Section for Structural and Synthetic Biology, Department of Infectious Disease, Faculty of Medicine, Imperial College Road, South Kensington, London SW7 2BB, United Kingdom.
Scientific Computing Department, Science and Technology Facilities Council, Research Complex at Harwell, Didcot OX11 0FA, United Kingdom.
J Struct Biol. 2020 Aug 1;211(2):107545. doi: 10.1016/j.jsb.2020.107545. Epub 2020 Jun 10.
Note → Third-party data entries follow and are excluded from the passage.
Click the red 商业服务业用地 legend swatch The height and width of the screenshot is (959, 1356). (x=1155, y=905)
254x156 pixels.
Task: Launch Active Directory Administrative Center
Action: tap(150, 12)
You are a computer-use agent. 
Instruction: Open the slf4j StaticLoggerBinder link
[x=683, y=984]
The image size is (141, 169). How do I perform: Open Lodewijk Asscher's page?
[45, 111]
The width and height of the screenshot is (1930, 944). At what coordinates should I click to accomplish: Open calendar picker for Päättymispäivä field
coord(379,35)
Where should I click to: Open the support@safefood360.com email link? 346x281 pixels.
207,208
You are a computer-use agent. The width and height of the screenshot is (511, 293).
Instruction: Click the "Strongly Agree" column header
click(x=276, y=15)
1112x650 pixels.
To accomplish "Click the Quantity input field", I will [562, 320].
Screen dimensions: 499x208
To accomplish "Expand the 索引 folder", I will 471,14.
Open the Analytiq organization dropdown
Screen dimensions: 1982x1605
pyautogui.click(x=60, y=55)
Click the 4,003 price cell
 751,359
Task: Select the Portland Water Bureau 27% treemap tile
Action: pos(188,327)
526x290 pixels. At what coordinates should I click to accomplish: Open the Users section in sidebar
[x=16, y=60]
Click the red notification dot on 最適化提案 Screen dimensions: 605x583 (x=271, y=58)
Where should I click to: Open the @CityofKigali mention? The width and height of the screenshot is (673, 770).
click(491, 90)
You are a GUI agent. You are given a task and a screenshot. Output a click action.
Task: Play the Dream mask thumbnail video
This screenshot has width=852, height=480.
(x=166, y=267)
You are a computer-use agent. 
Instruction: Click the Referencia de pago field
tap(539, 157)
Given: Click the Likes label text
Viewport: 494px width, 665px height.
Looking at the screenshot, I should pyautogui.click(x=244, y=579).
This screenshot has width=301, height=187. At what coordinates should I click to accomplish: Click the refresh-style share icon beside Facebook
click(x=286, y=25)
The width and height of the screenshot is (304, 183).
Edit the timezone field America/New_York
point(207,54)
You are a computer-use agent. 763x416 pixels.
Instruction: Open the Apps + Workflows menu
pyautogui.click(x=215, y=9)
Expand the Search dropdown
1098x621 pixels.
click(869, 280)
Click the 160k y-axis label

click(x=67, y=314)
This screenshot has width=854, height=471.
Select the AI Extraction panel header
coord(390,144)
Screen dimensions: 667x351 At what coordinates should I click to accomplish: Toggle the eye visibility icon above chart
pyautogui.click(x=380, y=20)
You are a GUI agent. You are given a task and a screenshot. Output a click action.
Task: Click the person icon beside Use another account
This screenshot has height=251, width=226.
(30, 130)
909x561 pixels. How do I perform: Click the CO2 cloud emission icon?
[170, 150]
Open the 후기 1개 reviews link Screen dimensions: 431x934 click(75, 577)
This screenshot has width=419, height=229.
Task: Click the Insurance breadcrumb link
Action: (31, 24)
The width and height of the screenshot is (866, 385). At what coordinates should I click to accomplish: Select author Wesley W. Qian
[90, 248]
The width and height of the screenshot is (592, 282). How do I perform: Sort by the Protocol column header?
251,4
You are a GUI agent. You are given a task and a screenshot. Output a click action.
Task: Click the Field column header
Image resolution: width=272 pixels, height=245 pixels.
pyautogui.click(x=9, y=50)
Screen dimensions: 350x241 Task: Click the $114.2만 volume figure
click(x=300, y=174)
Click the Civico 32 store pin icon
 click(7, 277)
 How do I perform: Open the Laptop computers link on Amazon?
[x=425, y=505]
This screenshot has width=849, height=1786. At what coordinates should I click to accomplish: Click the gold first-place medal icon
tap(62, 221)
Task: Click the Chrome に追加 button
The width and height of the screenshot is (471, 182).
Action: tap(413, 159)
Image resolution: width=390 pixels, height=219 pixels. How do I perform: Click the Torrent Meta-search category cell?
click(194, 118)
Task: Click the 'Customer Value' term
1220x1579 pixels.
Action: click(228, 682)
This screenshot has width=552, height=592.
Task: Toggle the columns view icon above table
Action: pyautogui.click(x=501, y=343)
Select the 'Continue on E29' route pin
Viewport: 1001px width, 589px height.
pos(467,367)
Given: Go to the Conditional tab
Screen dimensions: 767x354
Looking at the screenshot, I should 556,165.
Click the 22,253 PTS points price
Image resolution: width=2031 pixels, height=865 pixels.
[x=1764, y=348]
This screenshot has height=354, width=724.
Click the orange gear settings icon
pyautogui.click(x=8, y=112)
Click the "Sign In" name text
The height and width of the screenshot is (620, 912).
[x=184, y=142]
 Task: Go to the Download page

Single particle analysis has become a key structural biology technique. Experimental images are extremely noisy, and during iterative refinement it is possible to stably incorporate noise into the reconstruction. Such "over-fitting" can lead to misinterpretation of the structure and flawed biological results. Several strategies are routinely used to prevent over-fitting, the most common being independent refinement of two sides of a split dataset. In this study, we show that over-fitting remains an issue within regions of low local signal-to-noise, despite independent refinement of half datasets. We propose a modification of the refinement process through the application of a local signal-to-noise filter: SIDESPLITTER. We show that our approach can reduce over-fitting for both idealised and experimental data while maintaining independence between the two sides of a split refinement. SIDESPLITTER refinement leads to improved density, and can also lead to improvement of the final resolution in extreme cases where datasets are prone to severe over-fitting, such as small membrane proteins.
单颗粒分析已成为一项关键的结构生物学技术。实验图像的噪声极大,在迭代精修过程中,噪声有可能稳定地被纳入重构中。这种“过度拟合”可能导致对结构的误解和有缺陷的生物学结果。目前有几种策略可用于防止过度拟合,最常见的策略是对分割数据集的两侧进行独立精修。在这项研究中,我们表明,尽管对半数据集进行了独立精修,但在局部信噪比低的区域,过度拟合仍然是一个问题。我们提出了通过应用局部信噪比滤波器来修改精修过程:SIDESPLITTER。我们表明,我们的方法可以减少理想化和实验数据的过度拟合,同时保持分割精修两侧的独立性。SIDESPLITTER 精修可以改善密度,并且在数据集容易过度拟合的极端情况下,例如小膜蛋白,也可以提高最终分辨率。